#### YOUR ASSIGNMENT:
The answer must be the lines from the one containing "Instruction: Toggle editor to Plain Text mode" through the last line of the data below, copied exactly, with nothing else.

(Pixel coordinate grounding data)
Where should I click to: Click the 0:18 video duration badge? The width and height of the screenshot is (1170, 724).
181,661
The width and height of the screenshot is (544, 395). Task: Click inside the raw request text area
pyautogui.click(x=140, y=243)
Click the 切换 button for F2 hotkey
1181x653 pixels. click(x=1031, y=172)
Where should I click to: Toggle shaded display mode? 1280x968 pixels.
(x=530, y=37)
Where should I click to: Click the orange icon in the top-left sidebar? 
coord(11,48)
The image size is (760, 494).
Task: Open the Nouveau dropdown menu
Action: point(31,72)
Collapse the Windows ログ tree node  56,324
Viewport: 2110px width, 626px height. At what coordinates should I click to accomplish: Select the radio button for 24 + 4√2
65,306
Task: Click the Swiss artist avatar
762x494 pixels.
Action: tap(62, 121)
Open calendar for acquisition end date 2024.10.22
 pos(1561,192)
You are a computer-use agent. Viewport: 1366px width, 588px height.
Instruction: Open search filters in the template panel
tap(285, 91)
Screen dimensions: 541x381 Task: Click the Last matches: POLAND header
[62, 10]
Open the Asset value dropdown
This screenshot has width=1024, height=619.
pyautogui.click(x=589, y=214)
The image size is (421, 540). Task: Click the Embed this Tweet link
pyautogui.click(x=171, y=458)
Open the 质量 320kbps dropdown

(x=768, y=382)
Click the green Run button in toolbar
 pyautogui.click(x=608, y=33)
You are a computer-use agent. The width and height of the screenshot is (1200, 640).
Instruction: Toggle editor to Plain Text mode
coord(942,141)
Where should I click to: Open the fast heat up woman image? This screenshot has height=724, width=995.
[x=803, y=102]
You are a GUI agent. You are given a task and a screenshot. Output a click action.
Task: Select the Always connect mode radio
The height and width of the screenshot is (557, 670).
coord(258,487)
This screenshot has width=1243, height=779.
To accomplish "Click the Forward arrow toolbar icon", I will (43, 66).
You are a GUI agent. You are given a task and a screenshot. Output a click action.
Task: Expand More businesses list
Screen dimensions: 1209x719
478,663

#### YOUR RESPONSE:
Instruction: Toggle editor to Plain Text mode
coord(942,141)
Where should I click to: Open the fast heat up woman image? This screenshot has height=724, width=995.
[x=803, y=102]
You are a GUI agent. You are given a task and a screenshot. Output a click action.
Task: Select the Always connect mode radio
The height and width of the screenshot is (557, 670).
coord(258,487)
This screenshot has width=1243, height=779.
To accomplish "Click the Forward arrow toolbar icon", I will (43, 66).
You are a GUI agent. You are given a task and a screenshot. Output a click action.
Task: Expand More businesses list
Screen dimensions: 1209x719
478,663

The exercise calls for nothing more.